STATED PROBLEM 1:
Echo back everything from "1. Is the staggered" down to "changes do not?" in the git shortstatus message below, unchanged.

EXTRACT:
I did a simple test with this:

  mkdir repo && cd repo && git init &&
  touch unchanged changed changed-staged deleted deleted-staged &&
  git add . && git commit -m one &&
  echo changes >changed &&
  echo changes >changed-staged && git add changed-staged &&
  rm deleted &&
  git rm deleted-staged &&
  git shortstatus

The output is:

           changed
  M           changed-staged
           deleted
  D           deleted-staged

Some comments:

  1. Is the staggered indentation intentional? It looks awful, and the
     only use I can think of is to separate unstaged from staged
     changes. But surely there must be a more obvious way of doing so.

  2. Why do staged changes get a letter marking what happened, but
     unstaged changes do not?

  3. What advantage does this have over just doing:

       (git diff --name-status;
        git diff --cached --name-status) | sort -k2

> Right now this is basically Junio's shortstatus
> from Oct 25th 2008 with no substantial change
> except a line or two.

EXERCISE MATERIAL:
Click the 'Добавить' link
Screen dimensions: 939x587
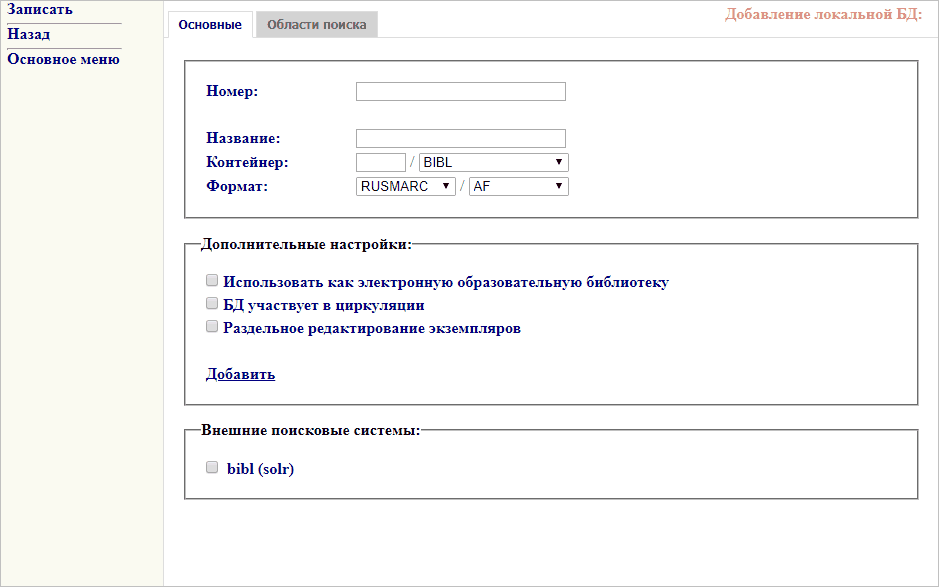click(x=240, y=374)
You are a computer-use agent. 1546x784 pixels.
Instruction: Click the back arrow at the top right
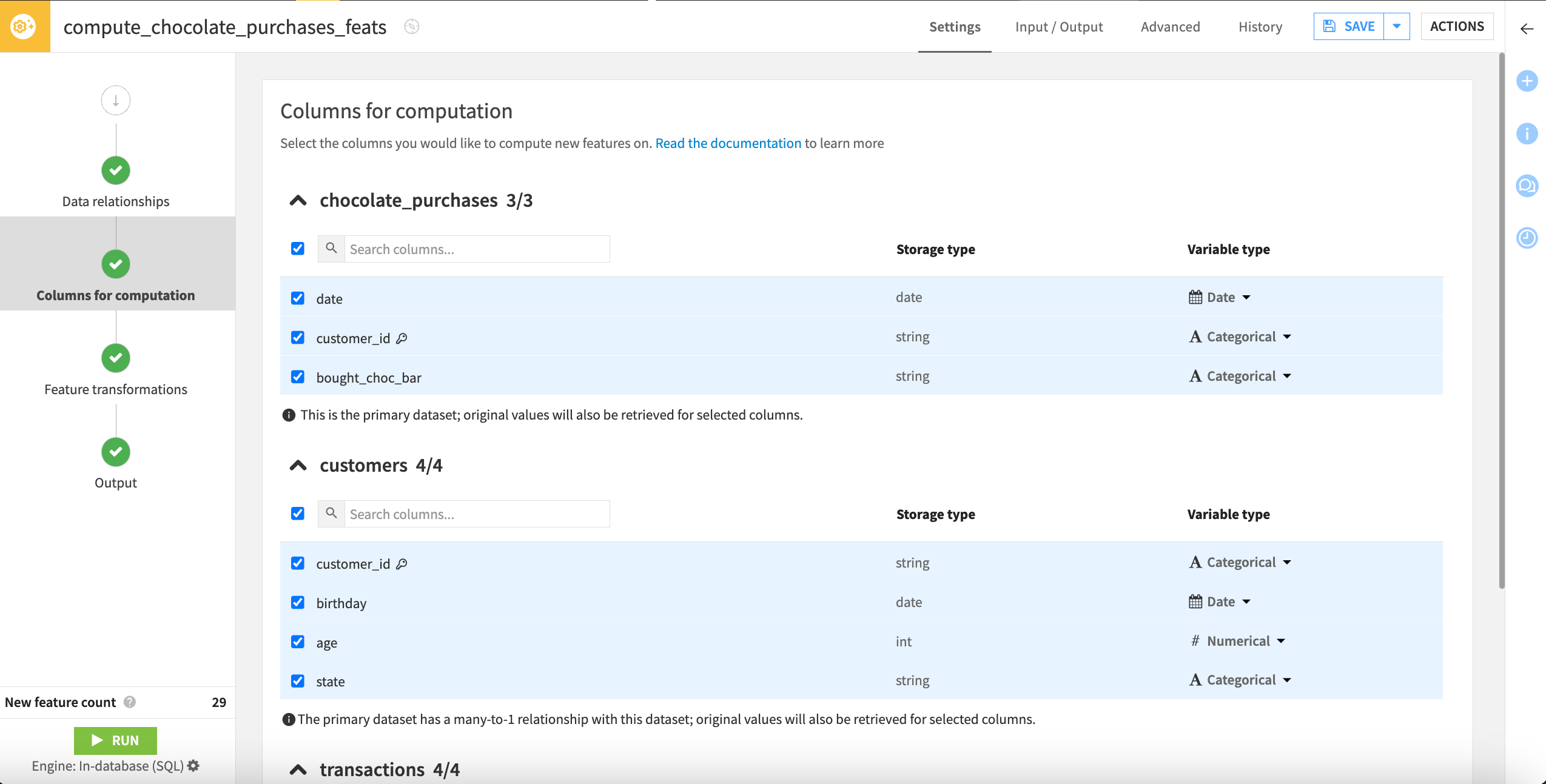click(1527, 28)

STATED PROBLEM 2:
Make an exact copy of every row above, line for line, and leave the pictures out.

CORRECT OUTPUT 1:
1. Is the staggered indentation intentional? It looks awful, and the
     only use I can think of is to separate unstaged from staged
     changes. But surely there must be a more obvious way of doing so.

  2. Why do staged changes get a letter marking what happened, but
     unstaged changes do not?

CORRECT OUTPUT 2:
Click the 'Добавить' link
Screen dimensions: 939x587
click(x=240, y=374)
You are a computer-use agent. 1546x784 pixels.
Instruction: Click the back arrow at the top right
click(1527, 28)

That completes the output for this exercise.